* _Условие задачи 1_:
Как древнерусский читатель воспринимал «Повесть о Варлааме и Иоасафе», согласно тексту об истории русского романа?
* _Условие задачи 2_:
Продолжите текст об истории русского романа с того места, где он заканчивается.

* _Исходный документ_:
━━━━━━━━━━

История русского романа. Том 1 - Коллектив авторов
Шрифт:
Интервал:
Закладка:
В сущности мы должны признать, что древняя русская литература (не переводная, а оригинальная) на всем протяжении ее развития, вплоть до XVII века, не знает ничего, что хотя бы отдаленно напоминало собой роман: роман ли приключений, роман ли путешествий, роман любовный или какой‑либо другой в его эллинистических, византийских или западноевропейских средневековых формах.
На основании ряда признаков мы можем думать, что роман об Александре Македонском интересовал древнерусских читателей не как роман, а как историческое произведение об одном из самых крупных лиц мировой истории. «Повесть о Варлааме и Иоасафе» была для древнерусского читателя прежде всего житием святых. «Девгениево деяние» воспринималось также прежде всего не как роман, а как произведение об историческом прошлом: своей романической стороной оно заинтересовало читателей только в XVII веке, а отчасти и в XVIII веке, когда оно становится особенно популярным. Следовательно, позднеэллинистический и византийский роман не был у нас романом и новых романов этого типа у нас не создавалось.

━━━━━━━━━━

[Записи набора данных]
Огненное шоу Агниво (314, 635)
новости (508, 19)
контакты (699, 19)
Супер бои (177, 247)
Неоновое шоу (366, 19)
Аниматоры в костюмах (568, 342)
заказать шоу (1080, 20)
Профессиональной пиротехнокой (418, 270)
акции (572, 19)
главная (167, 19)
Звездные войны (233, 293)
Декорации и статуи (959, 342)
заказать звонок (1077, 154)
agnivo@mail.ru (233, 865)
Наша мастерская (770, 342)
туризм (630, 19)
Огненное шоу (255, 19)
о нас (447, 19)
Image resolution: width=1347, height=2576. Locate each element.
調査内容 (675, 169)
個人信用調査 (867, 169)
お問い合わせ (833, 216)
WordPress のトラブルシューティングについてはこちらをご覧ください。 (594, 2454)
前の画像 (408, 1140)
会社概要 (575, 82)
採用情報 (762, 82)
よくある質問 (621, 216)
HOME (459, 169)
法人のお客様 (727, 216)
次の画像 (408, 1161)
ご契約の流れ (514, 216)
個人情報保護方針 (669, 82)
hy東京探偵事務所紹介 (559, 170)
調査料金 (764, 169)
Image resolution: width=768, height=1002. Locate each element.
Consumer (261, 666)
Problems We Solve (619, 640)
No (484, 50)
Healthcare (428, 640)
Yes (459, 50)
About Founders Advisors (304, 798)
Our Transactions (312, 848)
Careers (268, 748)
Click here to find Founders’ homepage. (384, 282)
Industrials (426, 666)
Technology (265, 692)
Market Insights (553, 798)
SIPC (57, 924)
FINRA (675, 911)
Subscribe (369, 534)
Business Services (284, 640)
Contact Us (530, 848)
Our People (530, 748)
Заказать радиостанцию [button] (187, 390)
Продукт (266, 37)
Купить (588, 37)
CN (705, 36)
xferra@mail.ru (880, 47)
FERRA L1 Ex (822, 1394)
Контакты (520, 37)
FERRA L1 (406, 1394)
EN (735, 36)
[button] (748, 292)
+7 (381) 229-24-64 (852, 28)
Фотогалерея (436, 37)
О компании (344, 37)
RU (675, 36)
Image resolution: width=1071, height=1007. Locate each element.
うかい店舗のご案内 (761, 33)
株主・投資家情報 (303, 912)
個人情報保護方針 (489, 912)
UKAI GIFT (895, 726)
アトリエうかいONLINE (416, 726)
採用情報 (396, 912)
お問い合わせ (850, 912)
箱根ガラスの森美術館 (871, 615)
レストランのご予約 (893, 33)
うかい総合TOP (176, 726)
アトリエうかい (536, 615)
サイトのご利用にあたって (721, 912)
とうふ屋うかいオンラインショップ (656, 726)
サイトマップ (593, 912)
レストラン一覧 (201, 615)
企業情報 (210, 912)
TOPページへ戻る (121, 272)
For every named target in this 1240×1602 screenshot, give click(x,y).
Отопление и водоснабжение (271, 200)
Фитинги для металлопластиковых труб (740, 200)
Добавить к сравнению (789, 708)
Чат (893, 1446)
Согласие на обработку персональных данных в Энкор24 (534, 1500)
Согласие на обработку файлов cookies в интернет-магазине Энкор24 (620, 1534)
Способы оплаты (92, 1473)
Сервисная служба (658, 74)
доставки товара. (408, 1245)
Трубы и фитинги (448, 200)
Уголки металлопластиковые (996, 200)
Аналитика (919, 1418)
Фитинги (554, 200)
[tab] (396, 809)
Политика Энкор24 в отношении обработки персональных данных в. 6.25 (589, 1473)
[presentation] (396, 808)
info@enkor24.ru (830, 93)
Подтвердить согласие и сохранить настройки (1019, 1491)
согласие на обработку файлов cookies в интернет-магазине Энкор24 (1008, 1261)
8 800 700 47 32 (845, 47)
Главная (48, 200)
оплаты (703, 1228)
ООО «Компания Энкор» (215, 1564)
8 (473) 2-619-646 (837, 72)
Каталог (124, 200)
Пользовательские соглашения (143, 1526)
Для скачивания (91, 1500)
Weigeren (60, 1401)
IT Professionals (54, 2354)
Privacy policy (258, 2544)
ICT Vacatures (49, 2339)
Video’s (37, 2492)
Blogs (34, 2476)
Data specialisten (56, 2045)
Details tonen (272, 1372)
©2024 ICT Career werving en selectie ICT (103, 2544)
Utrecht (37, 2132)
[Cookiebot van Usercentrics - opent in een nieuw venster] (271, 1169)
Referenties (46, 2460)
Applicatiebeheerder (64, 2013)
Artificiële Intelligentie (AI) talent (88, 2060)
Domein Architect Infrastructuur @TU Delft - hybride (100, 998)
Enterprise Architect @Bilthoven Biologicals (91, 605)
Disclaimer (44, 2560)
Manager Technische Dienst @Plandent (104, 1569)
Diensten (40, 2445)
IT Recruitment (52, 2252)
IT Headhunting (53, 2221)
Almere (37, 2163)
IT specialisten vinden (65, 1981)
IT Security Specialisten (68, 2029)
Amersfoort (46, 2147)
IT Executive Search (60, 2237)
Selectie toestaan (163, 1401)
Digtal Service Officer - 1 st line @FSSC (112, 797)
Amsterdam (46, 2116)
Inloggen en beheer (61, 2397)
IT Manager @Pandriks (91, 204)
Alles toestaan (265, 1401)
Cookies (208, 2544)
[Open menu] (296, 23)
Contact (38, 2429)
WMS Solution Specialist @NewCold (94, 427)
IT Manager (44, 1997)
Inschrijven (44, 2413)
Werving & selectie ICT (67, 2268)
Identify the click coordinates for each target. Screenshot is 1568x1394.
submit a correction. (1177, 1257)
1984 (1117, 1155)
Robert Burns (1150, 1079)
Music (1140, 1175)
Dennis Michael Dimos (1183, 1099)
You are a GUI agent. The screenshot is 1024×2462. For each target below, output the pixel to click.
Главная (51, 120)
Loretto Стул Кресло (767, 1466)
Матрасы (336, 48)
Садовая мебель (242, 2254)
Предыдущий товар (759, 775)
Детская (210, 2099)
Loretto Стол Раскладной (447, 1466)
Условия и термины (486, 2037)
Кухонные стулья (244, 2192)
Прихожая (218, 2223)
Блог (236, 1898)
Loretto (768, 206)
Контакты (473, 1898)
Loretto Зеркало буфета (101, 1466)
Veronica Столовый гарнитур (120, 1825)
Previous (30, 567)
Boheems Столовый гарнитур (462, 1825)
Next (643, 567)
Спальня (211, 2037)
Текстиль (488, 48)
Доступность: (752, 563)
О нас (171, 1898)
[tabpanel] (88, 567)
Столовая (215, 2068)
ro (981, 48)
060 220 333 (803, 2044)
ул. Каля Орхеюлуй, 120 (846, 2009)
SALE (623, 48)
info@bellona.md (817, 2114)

━━━━━━━━━━

* _Результат 1_:
Прежде всего как житие святых.

* _Результат 2_:
Почему же это так происходило?
Причиной тому особый взгляд на письменность, господствовавший и в раннем, и в зрелом периоде феодализма на Руси, вплоть до XVII века. Читатели этого времени предъявляли литературе требование касаться только наиболее значительного, важного, — важного и в религиозно — нравственном, и в историческом смысле. Литература была училищем благочестия и училищем патриотизма. Она должна была говорить об устройстве мира и о его истории. Из этих повествований должны были вытекать назидательные выводы. Развлекательность допускалась лишь постольку, поскольку она оправдывалась любознательностью и прикрывалась «серьезностью» излагаемых в произведении мыслей и нравоучений.
В литературе можно было говорить лишь самую непосредственную правду. Вымысел же, открытый вымысел во всяком случае, в литературе! не допускался. Всё, о чем писалось в произведениях древней Руси, выдавалось за действительно происшедшее или действительно существующее.
Читая о чуде в Невской битве, когда ангелы, летая над полем битвы, с высоты избивали вторгшихся на Русь шведов, читатели верили или обязаны были верить в полную правдивость этого рассказа. Читая о чуде, которое посмертно совершили Борис и Глеб, освободив из затвора узника, читатели не только верили этому чуду, но и находили в нем определенный политический смысл, отклик на свои антикняжеские настроения.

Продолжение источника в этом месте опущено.